Researchers at the Kimmel Cancer Center at Thomas Jefferson University in Philadelphia have found that a blood pressure-lowering drug called an angiotensin receptor blocker inhibits pancreatic cancer cell growth and causes cell death.
In previous studies, Hwyda Arafat, M.D., Ph.D., associate professor of Surgery at Jefferson Medical College, and her colleagues showed that angiotensin receptor blockers might help reduce the development of tumour-feeding blood vessels, a process called angiogenesis.
Other studies have associated a lower incidence of cancer with the use of angiotensin blocking therapies. Arafat said that theses drugs might become part of a novel strategy to control the growth and spread of cancer.
One such drug, AT1R (Ang II type 1 receptor) blockers, inhibits the function of the hormone angiotensin II (Ang II) in the pancreas.
The receptor is expressed in pancreatic cancer cells. Ang II boosts the production of VEGF, a vascular factor that promotes blood vessel growth in a number of cancers.
High levels of VEGF have been linked to poor cancer prognosis and early recurrence after surgery. Dr. Arafat and her team have shown that AngII indirectly causes VEGF expression by boosting AT1R expression.
Researchers investigated the effects of blocking AT1R on the pancreatic cancer cell reproductive cycle and programmed cell death, or apoptosis, and the mechanisms involved.
They found that blocking AT1R inhibited pancreatic cancer cell growth and promoted cell death.

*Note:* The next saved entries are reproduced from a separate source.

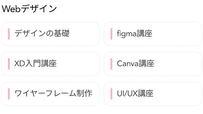This screenshot has width=203, height=114.
Task: Click the デザインの基礎 text label
Action: [42, 33]
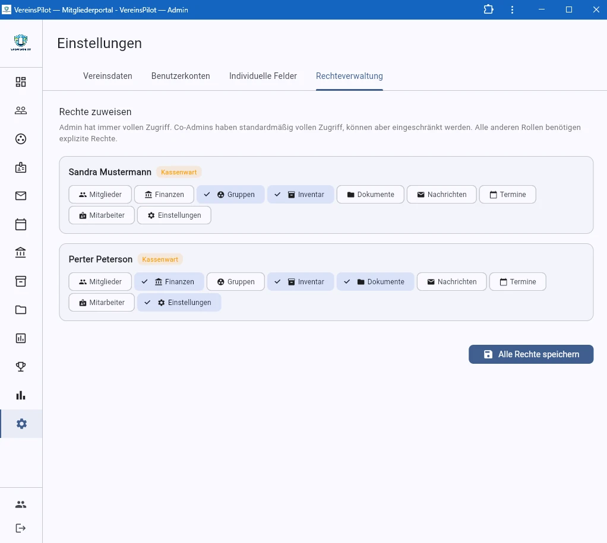The width and height of the screenshot is (607, 543).
Task: Open the browser extensions puzzle icon
Action: [x=488, y=9]
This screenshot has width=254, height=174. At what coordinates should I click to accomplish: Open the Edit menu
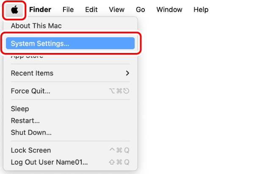pos(91,10)

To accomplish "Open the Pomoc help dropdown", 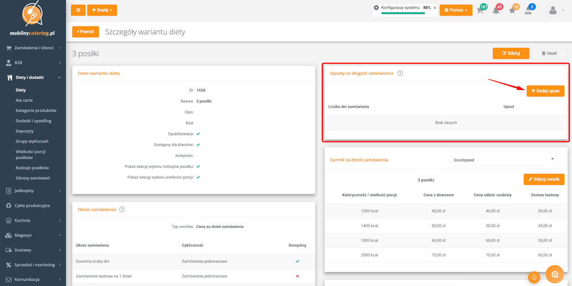I will tap(456, 10).
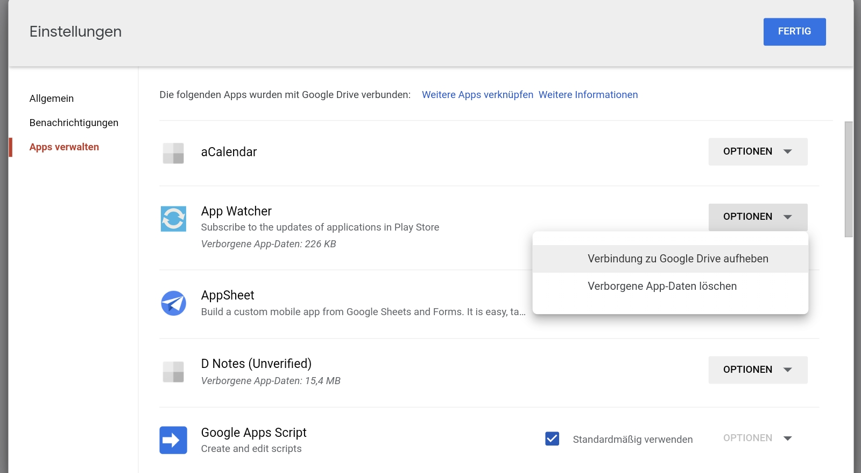The height and width of the screenshot is (473, 861).
Task: Click the D Notes placeholder icon
Action: click(x=173, y=372)
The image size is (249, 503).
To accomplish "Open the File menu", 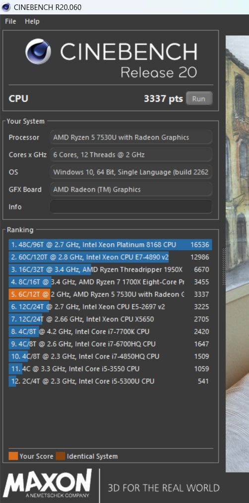I will [10, 21].
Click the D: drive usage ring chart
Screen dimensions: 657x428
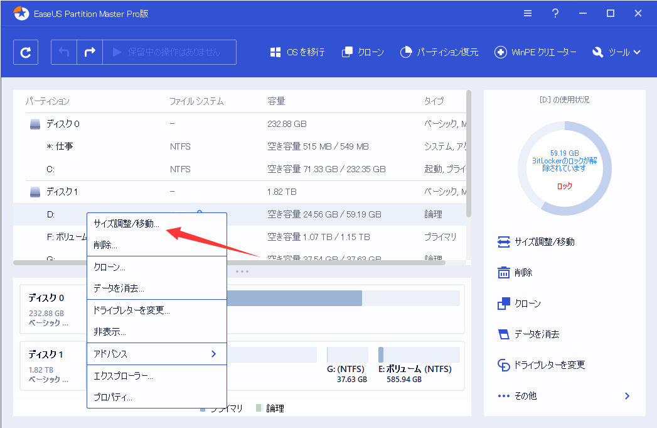click(x=564, y=168)
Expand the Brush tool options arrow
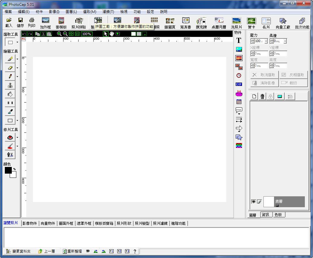This screenshot has height=258, width=313. point(17,59)
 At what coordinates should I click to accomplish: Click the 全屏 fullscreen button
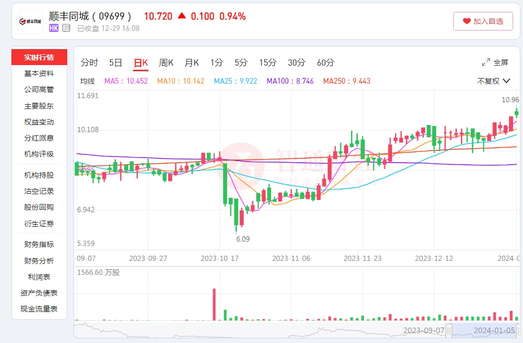coord(495,63)
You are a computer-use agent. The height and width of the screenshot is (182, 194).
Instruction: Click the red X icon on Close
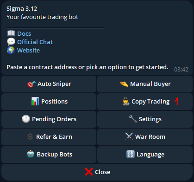(89, 172)
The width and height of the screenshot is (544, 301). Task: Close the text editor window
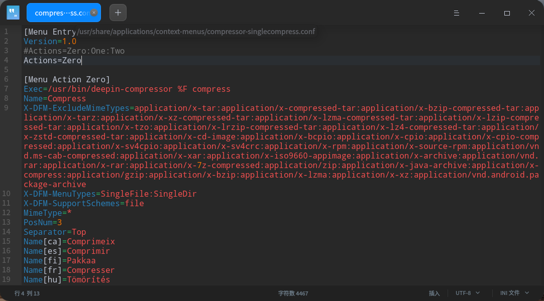tap(531, 13)
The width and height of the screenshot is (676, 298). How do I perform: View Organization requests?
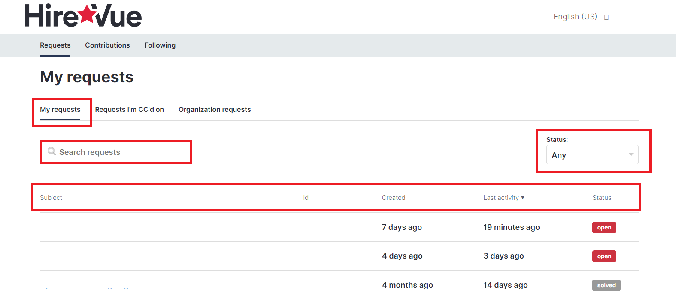click(x=215, y=110)
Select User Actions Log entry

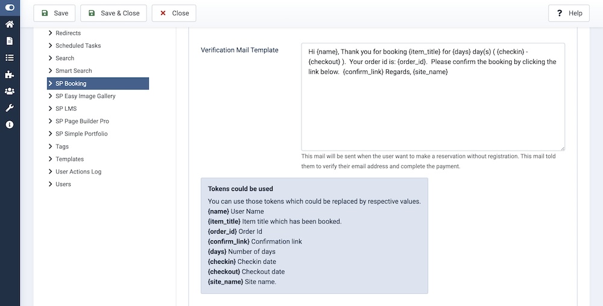click(78, 172)
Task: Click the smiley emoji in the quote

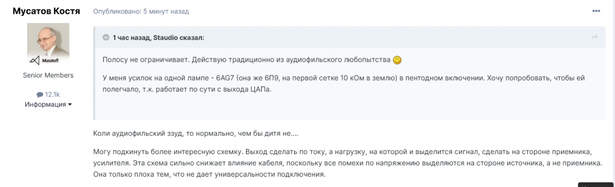Action: (397, 60)
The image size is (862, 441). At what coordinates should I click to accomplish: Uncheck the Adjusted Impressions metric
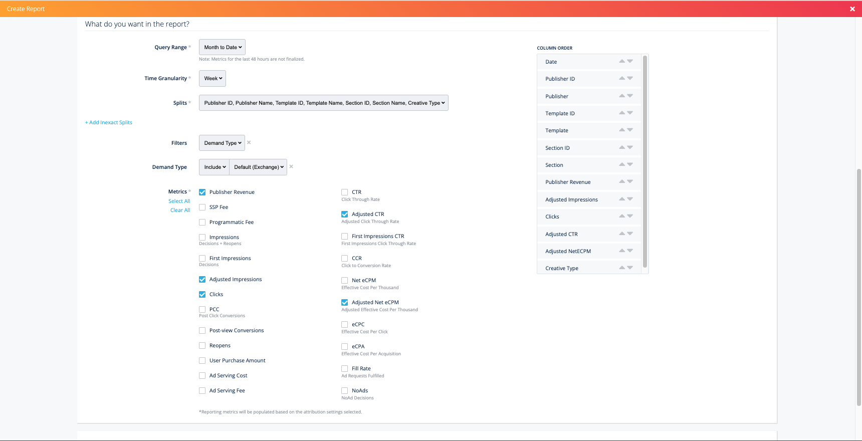point(202,280)
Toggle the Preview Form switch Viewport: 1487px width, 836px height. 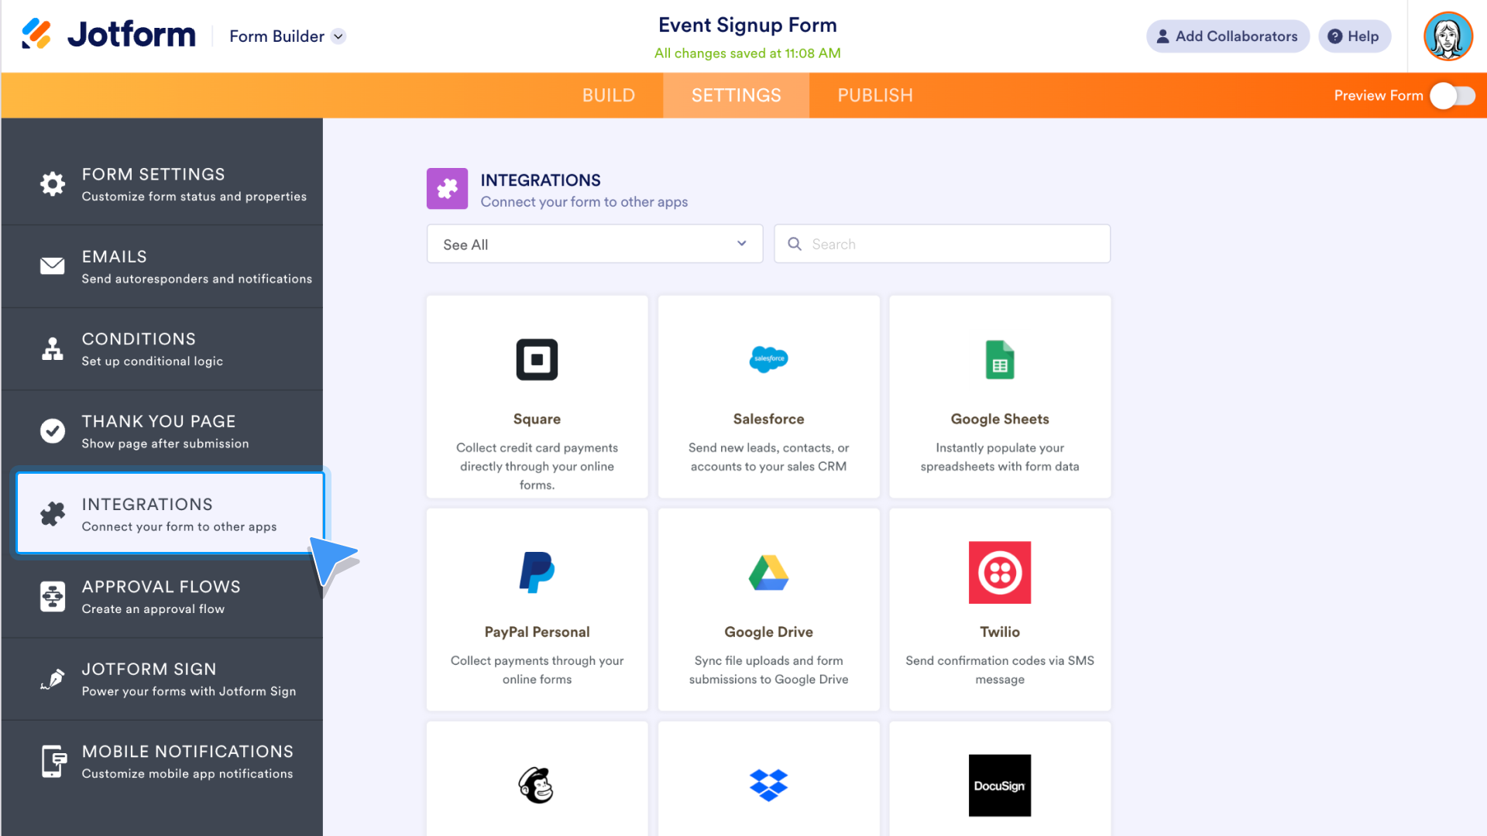pyautogui.click(x=1451, y=95)
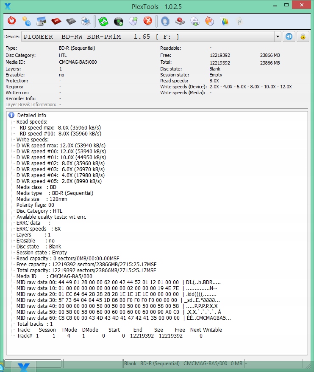The image size is (314, 372).
Task: Refresh disc info with green arrows icon
Action: click(103, 21)

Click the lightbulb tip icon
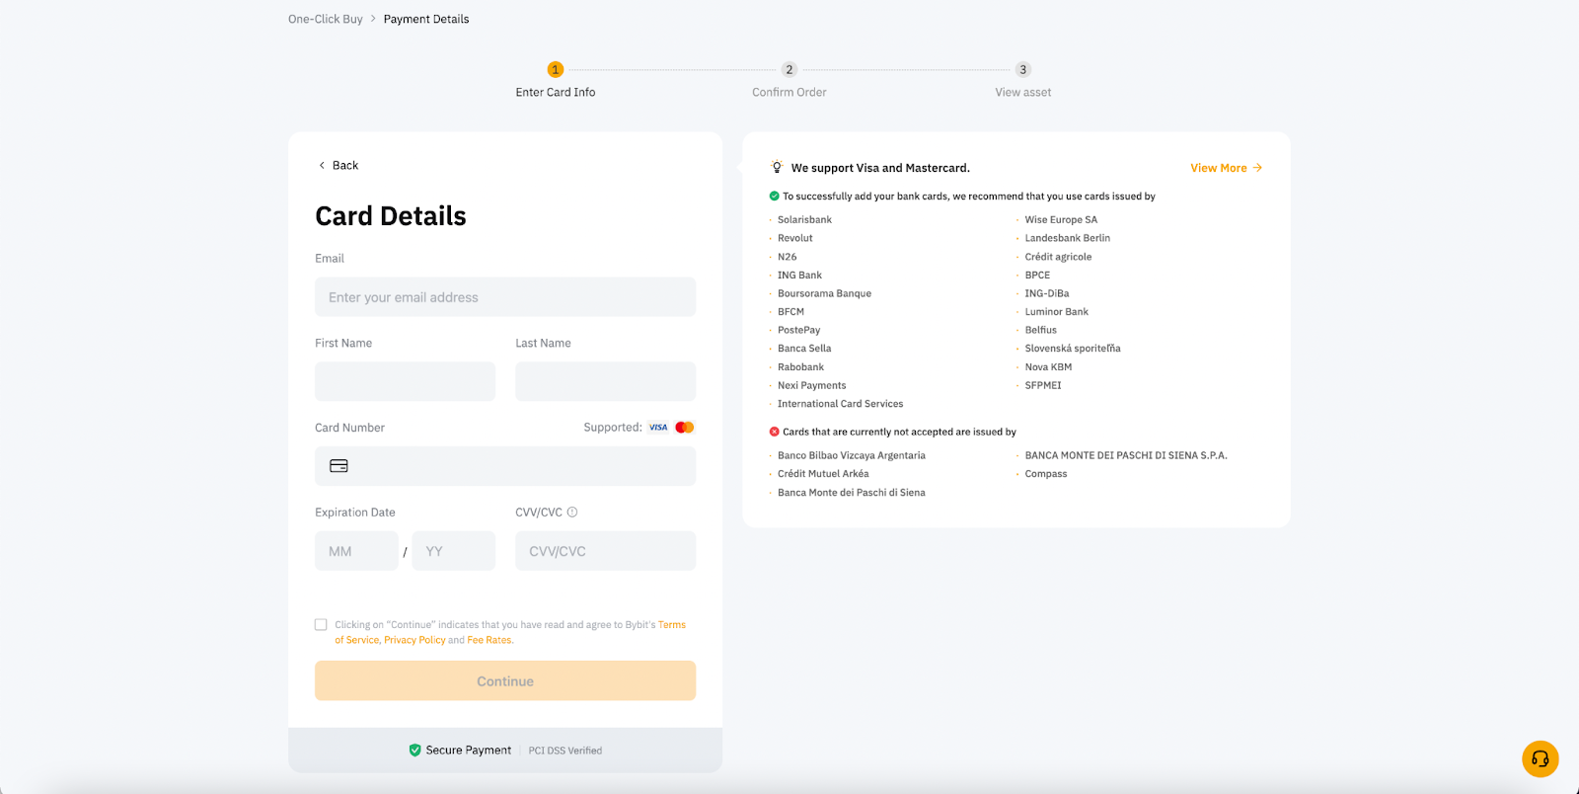[777, 167]
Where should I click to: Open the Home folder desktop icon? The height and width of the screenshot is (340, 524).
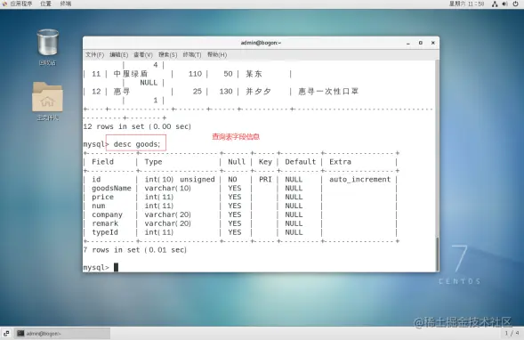[x=47, y=101]
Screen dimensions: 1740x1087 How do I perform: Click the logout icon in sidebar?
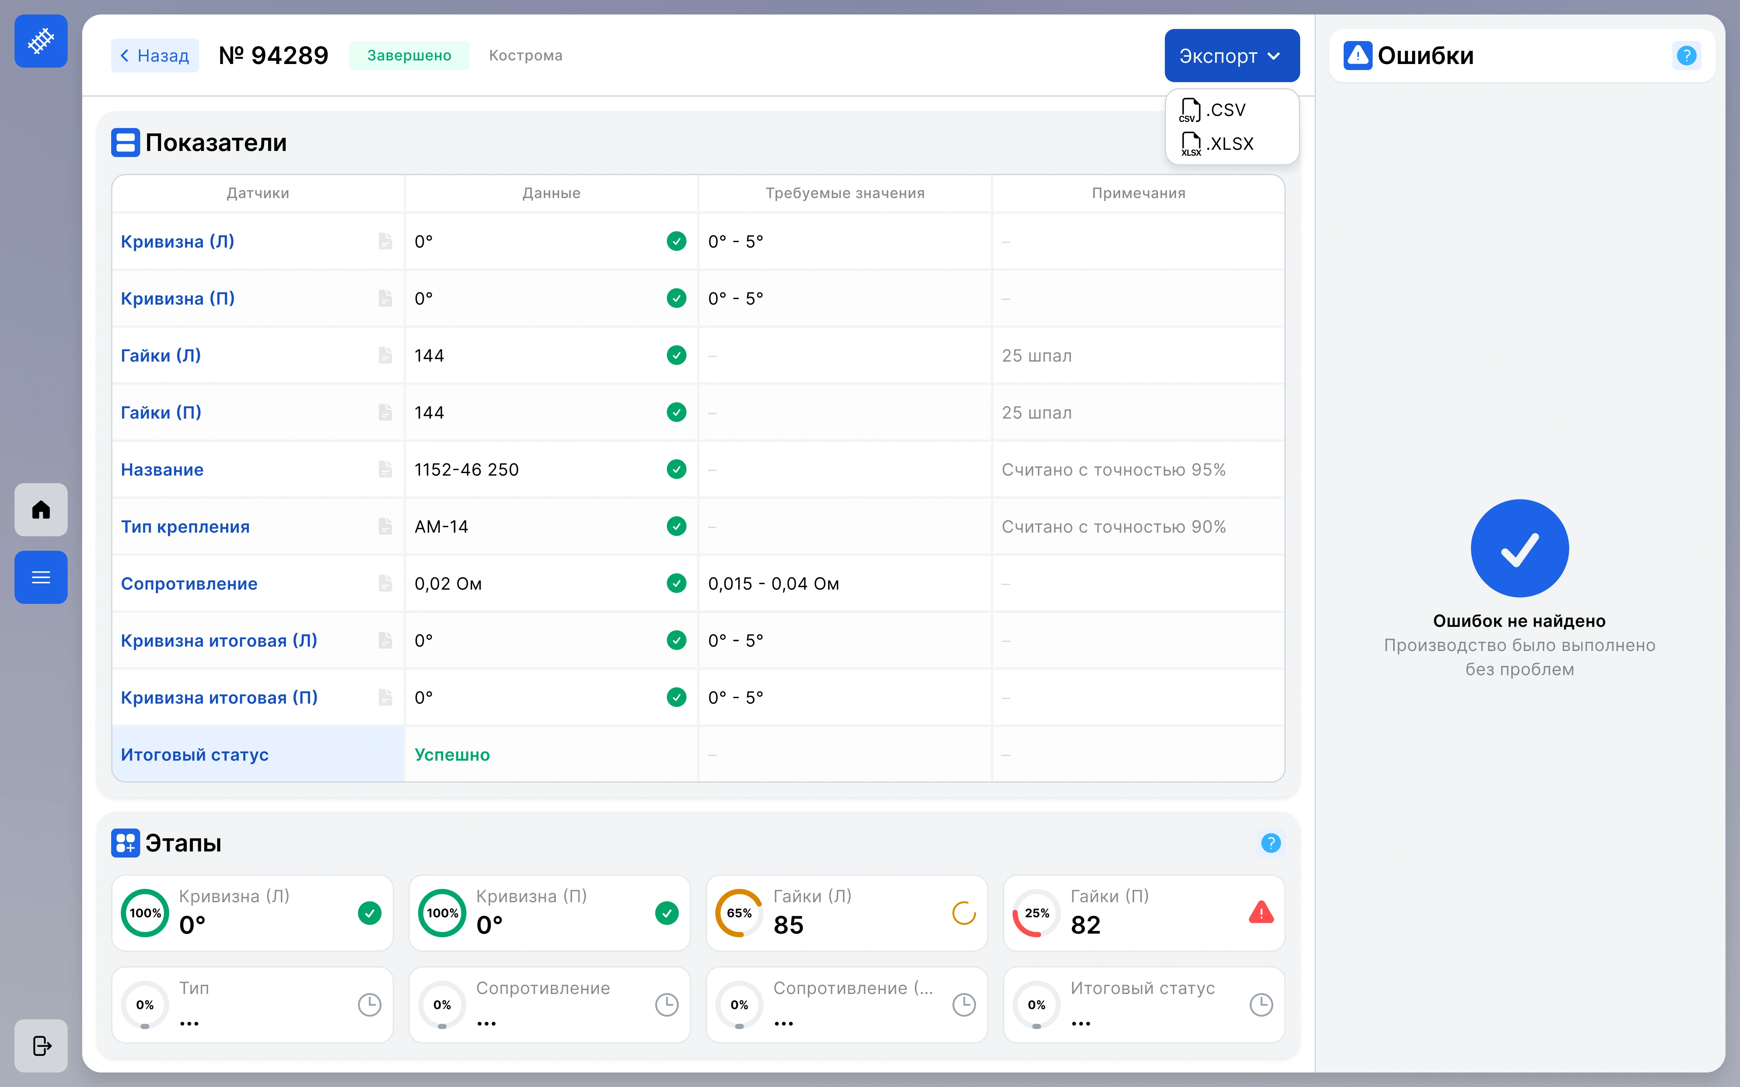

"This happens through inducing the activity of the gene p53, which controls programmed cell death, and also by inhibiting anti-cell death pathways such as those involving the gene bcl-2," Dr. Arafat said.
The researchers also found that blocking AT1R affects p21, a gene that regulates the cell cycle.
"We found that blocking this receptor can cause cell cycle arrest. This is really exciting because the role of this receptor has never been known," Dr. Arafat said.
"It's never been connected to cell division or apoptosis. We're also now further exploring the mechanisms involved. The exciting thing is that this receptor already has so many available pharmaceutical blockers on the market," she added.
She further said that the group hopes to be able to test these agents in human trials.
The findings have been reported on April 14, 2008 at the annual meeting of the American Association for Cancer Research in San Diego.